• PAGE TEXT
Background

The association between micronutrient deficiencies and obesity is particularly important in populations where micronutrient deficiencies are widely widespread. About 30% of women in Mexico have zinc deficiency, 30% vitamin E and 50% are vitamin C deficient, and deficiencies are more widespread in rural areas [1]. Also, approximately 15% of women of reproductive age are anemic [2]. The combined prevalence of overweight and obesity in Mexican women is 69.3%, and it has increased more in rural (23%) than in urban (19%) areas in the past 7 years [3, 4]. Therefore micronutrient deficiencies may coexist with obesity and obesity related diseases, in such a way that micronutrient deficiencies may be contributing to the increase of overweight and obesity observed in these populations.

Recent evidence suggests that deficiencies of some micronutrients are related to obesity and fat deposition [5]. Obese individuals have lower blood concentrations of some vitamins and minerals compared to non-obese individuals [68]. Micronutrient deficiencies may increase the risk of fat deposition and thus, of obesity and related diseases. The relationship between micronutrients and obesity might be affected by leptin, an adipokine associated with satiety. Vitamin C, for example, has been shown to inhibit leptin secretion and other glucose/lipid metabolic pathways, such as inhibiting glucose uptake and reducing glycerol release in animal models [9]. Retinoic acid reduces the expression and secretion of leptin in both, human and animal adipose tissue [10, 11]. Vitamin E has been shown to decrease leptin expression in rats [12] and low vitamin E intake has been associated with the expression of genes associated with obesity, such as SIRT1 variants [13]. It has been observed that zinc concentration is directly associated with serum leptin concentration [14], and supplementing with zinc decreases leptin in obese individuals [15].

• REQUIREMENT 1
For the passage on micronutrients and obesity, decide whether each statement agrees with it, answering yes or no and quoting the words that settle it: (a) about half of women in Mexico lack vitamin C; (b) overweight and obesity have risen more in urban than in rural areas; (c) zinc supplements raise leptin in obese individuals.
• REQUIREMENT 2
Resume the passage on micronutrients and obesity, writing on from its final sentence.

• GIVEN ENTRIES
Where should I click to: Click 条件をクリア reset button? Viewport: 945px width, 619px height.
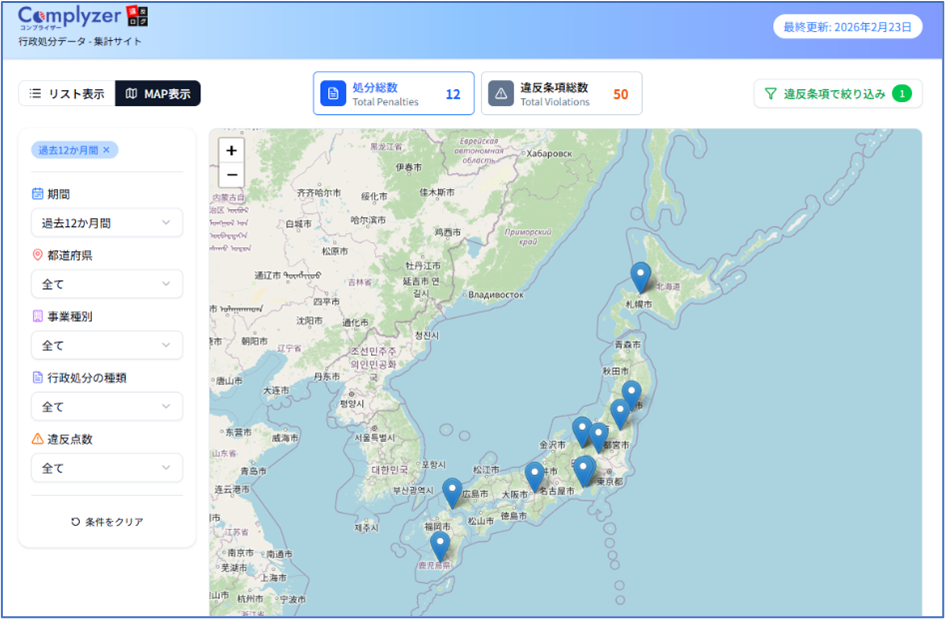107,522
* * *
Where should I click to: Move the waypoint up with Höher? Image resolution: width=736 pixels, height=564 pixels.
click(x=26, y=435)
...
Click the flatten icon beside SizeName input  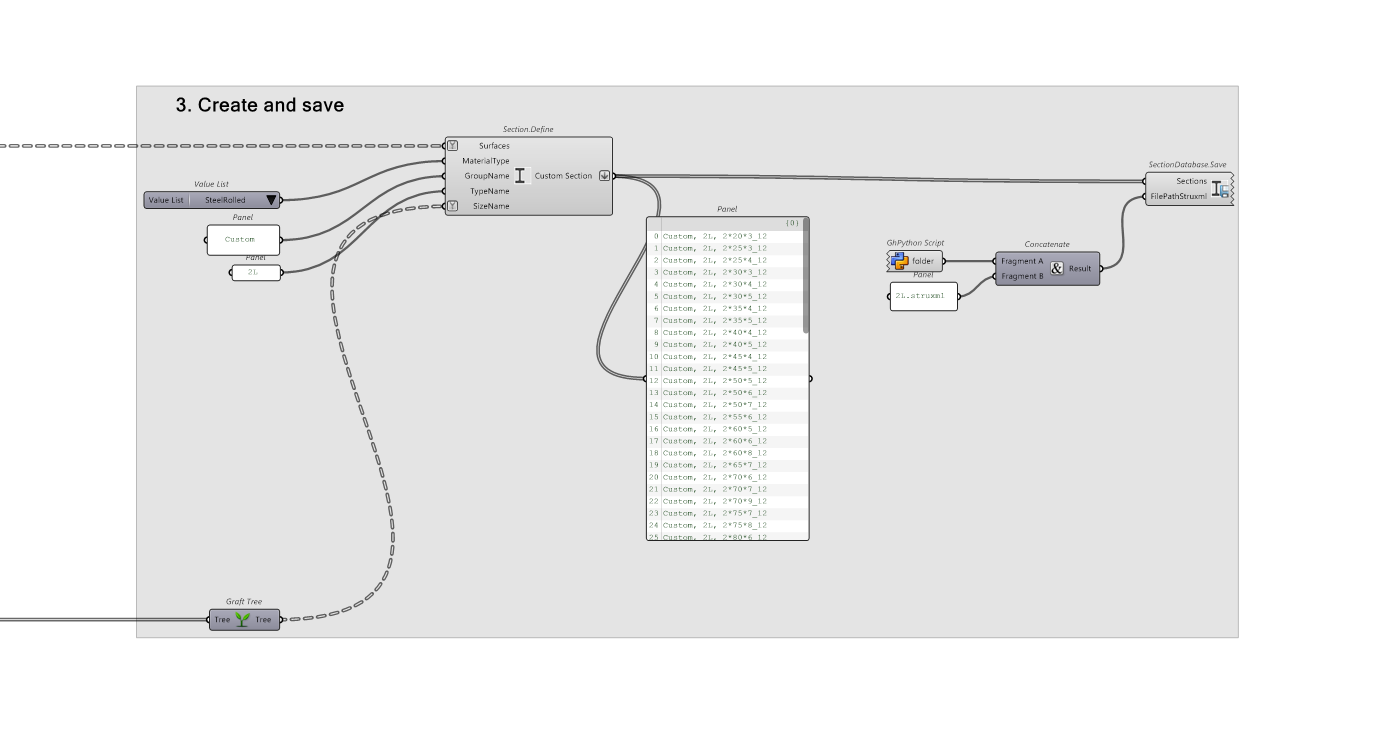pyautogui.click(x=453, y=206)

• WRITTEN RESPONSE 1
(a) Yes: "50% are vitamin C deficient"
(b) No: "it has increased more in rural (23%) than in urban (19%) areas in the past 7 years"
(c) No: "supplementing with zinc decreases leptin in obese individuals"

• WRITTEN RESPONSE 2
We have found that supplementation of Mexican women from rural communities with low-fat milk added with micronutrients reduced body weight, Body Mass Index (BMI) and total body fat significantly more than a group supplemented with low-fat milk alone [16]. A similar study demonstrated that supplementing obese Chinese women with micronutrients plus calcium contributed to reduce body weight, body fat and improve lipid profile more than calcium supplementation alone [17]. Results from both studies suggest that improving micronutrient status might be important for the prevention of obesity and also to increase the effectiveness of obesity treatments in populations with high micronutrients deficiencies, high prevalence of obesity and high prevalence of obesity associated diseases.

The objective of the present study was to determine the relationship between nutritional status of zinc and vitamins A, C and E with BMI, visceral adiposity, total body fat and leptin concentrations as possible risk factors of obesity and chronic disease in women living in rural areas of Mexico.

Methods

Subjects and study design

A total of 580 adult women participated in this cross-sectional study. Women between 25 and 55 years of age from 6 rural communities in the state of Queretaro in Mexico (La Esperanza, La Peñuela, México Lindo, San Ildelfonso, San Vicente and Purísima de Cubos) were invited to participate in the study. The women received both oral and written information of the study. Women with uncontrolled hypertension, type II diabetes or that were pregnant or lactating were not included in the study. Those who voluntarily decided to participate signed an informed consent form. The study was approved by the Bioethics Committee of the Universidad Autonoma de Queretaro (UAQ).

The sample size was calculated considering an estimated prediction of BMI with micronutrients in a linear regression, with an estimated coefficient of 0.3 kg/cm2, a standard deviation of 2.15 μg/mL and the regression residuals’ standard deviation of 5.5 kg/cm2. Considering a two tailed significance level of 5% and a statistical power of 80%, the total sample size was 573 women.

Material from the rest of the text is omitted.